それから、先日買った山口百恵さんの「蒼い時」を一気に読了。クロニクル的に彼女のキャリアを振り返っているのではないかという期待とのギャップもあったのですが、意外に内容は「普通」でした。特に前半に書かれている自身の出自とか性についての独白は出版当時はセンセーショナルだったのでしょうが、それ以降は率直に言って平凡。残間里江子さんがプロデュースしたとありますが、文章自体の構成や売り方についてのプロデュース力がモノを言ったのではないかと思います。

そうこうしているうちにフランクフルト空港に到着。ちゃんと機内の乗り継ぎ案内でフランクフルトからハンブルクへの乗り継ぎ便が表示されていたにもかかわらず、空港内の案内を見るとキャンセルされていました。どうもフランクフルト付近の豪雪のせいで、フランクフルト発のフライトが軒並みキャンセルされていたようです。

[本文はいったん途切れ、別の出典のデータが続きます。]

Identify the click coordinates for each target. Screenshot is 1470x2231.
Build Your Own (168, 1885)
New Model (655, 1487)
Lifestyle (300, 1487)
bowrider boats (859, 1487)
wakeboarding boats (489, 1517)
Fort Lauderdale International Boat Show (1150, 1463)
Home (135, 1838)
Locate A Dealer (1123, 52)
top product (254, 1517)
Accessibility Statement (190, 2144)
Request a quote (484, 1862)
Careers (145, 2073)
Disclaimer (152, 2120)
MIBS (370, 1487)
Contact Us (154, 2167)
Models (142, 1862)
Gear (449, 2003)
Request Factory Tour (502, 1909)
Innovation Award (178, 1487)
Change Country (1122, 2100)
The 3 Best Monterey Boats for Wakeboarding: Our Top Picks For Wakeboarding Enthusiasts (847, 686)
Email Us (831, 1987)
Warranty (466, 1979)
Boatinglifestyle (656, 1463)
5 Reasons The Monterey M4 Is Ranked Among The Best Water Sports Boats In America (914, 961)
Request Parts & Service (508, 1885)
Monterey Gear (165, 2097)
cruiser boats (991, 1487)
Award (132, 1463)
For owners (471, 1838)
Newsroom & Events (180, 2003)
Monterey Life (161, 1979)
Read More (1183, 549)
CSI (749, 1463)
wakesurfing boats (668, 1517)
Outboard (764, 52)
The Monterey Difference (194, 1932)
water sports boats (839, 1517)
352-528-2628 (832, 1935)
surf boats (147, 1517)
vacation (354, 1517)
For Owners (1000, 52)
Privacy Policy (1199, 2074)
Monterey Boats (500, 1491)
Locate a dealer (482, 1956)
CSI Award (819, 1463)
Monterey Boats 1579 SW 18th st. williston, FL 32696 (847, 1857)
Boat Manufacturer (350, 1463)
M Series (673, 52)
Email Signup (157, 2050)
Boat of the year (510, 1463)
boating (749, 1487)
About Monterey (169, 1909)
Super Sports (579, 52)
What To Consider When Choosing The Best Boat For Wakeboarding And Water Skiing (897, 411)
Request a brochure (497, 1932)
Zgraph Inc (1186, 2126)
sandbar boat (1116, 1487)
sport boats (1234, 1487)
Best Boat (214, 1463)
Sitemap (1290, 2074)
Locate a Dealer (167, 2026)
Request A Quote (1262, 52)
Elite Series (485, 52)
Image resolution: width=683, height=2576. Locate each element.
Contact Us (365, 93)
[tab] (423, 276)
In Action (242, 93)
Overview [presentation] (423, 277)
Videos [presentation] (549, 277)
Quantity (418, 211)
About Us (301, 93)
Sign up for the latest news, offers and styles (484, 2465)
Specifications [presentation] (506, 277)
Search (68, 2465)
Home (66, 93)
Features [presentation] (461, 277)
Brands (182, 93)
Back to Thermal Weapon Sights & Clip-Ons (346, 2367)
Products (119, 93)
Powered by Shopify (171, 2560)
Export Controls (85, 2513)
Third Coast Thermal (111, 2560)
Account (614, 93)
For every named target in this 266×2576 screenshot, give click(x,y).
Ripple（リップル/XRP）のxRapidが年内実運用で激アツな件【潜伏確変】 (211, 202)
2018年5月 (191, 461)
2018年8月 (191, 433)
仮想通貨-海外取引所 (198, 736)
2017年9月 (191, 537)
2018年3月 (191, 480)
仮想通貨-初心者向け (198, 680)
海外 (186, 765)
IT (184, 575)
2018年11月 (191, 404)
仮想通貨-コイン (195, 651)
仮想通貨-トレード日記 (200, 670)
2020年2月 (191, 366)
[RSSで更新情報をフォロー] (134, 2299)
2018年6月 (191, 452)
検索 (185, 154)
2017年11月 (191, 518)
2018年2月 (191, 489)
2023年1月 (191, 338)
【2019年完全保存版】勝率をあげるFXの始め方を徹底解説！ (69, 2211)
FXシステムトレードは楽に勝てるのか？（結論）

チェックインカウンターに並んでからハンブルクへの代替便のチケットをもらうまで4時間かかりました。午後4時30分に列に並んで私の順番が来たのが午後8時30分。今にして思えばハンブルクまで飛びそうなフライトの搭乗ゲートに行ってごねた方が早く帰られたかも知れません。結局その代替便もディレイしてハンブルクに到着したのは午後11時過ぎ、Sバーンに乗ってアパートに到着したのは午前0時を回っていました。

余談ですが … アパートに日本人が住んでいるらしいことは知っていたのですが、今日初めて会うことができました(笑)。どうやら同じフランクフルト→ハンブルク便と同じSバーンに乗っていたようです。彼はアパートの西方面から、私はアパートの東方面からお互いにばかでかいスーツケースを押してきてアパートの入口でばったり会いました。日本からのフライトは成田発だったそうなので、私より2時間以上フランクフルトに足止めを食っていたことになります。